» TRECHO DO DOCUMENTO
"""

Qual a pergunta que o(a) pobre paciente quer que eu responda? Se você disse “ele(a) quer saber se tem Saúde e o que deve fazer para continuar com ela!”, eu estou contigo. Entretanto, de acordo com o modelo proposto acima, qual é a resposta que o pobre eu, trabalhando numa matriz conceitual da medicina privada, posso dar a ele? APENAS que ele não tem essa, aquela ou aquela outra doença. Ou seja, só posso dizer quais as doenças o(a) paciente NÃO tem; o que é bem diferente de ter ou não Saúde. Percebe a diferença? Esse tipo de confusão entre os conceitos leva a uma confusão de conclusões (que é exatamente o que acontece quando confundimos os conceitos, oras!).

Na prática privada parecemos trabalhar, portanto, com o conceito de doença o que significa que todos os pacientes são/estão doentes até prova em contrário e que, por isso, a obrigação dos médicos parece ser excluir TODAS as doenças passíveis de serem excluídas. Aqui, Saúde = Ausência de Doença, um conceito criado por Christopher Boorse e melhor aplicado a situações não diretamente envolvidas com a clínica, como por exemplo, a anatomia patológica. Para uma discussão interessante, ver excelente texto do professor Naomar em pdf).

"""

» EXERCÍCIO
Indique se cada afirmação concorda com o trecho sobre saúde e doença, respondendo sim ou não e citando literalmente as palavras do trecho que decidem a resposta. (a) Na prática privada, o médico só consegue dizer quais doenças o paciente não tem. (b) O conceito Saúde = Ausência de Doença foi criado pelo professor Naomar. (c) Esse conceito se aplica melhor a situações diretamente envolvidas com a clínica.

» DADOS FORNECIDOS
"""

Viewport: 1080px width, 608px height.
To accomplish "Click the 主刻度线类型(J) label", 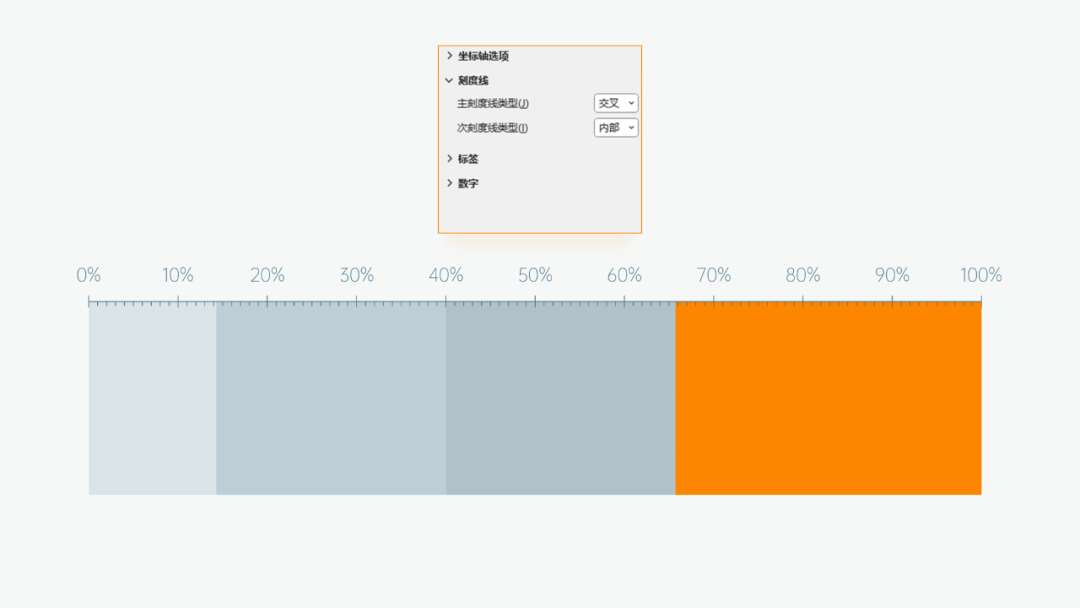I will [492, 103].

"""
"""

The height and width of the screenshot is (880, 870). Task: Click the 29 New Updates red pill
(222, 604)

"""
"""

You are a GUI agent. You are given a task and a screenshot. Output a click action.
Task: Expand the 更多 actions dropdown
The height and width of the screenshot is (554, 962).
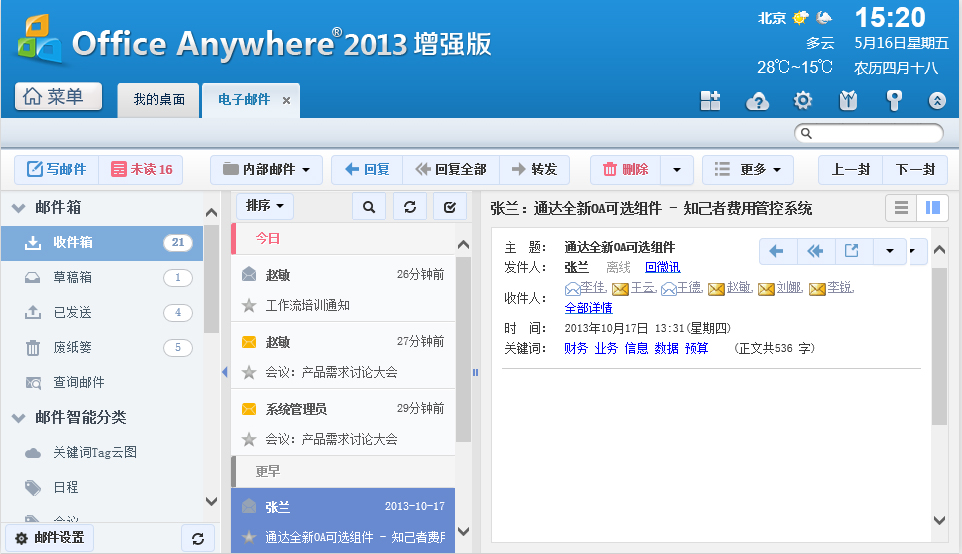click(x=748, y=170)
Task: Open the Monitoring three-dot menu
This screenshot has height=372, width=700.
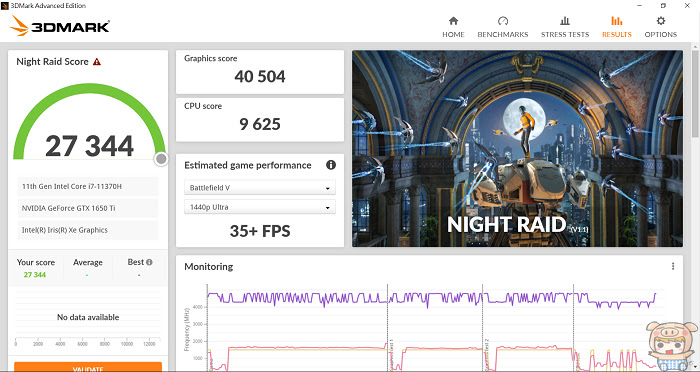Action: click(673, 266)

"""

» RESPOSTA DO EXERCÍCIO
(a) Sim: “só posso dizer quais as doenças o(a) paciente NÃO tem”.
(b) Não: “um conceito criado por Christopher Boorse”.
(c) Não: “melhor aplicado a situações não diretamente envolvidas com a clínica, como por exemplo, a anatomia patológica”.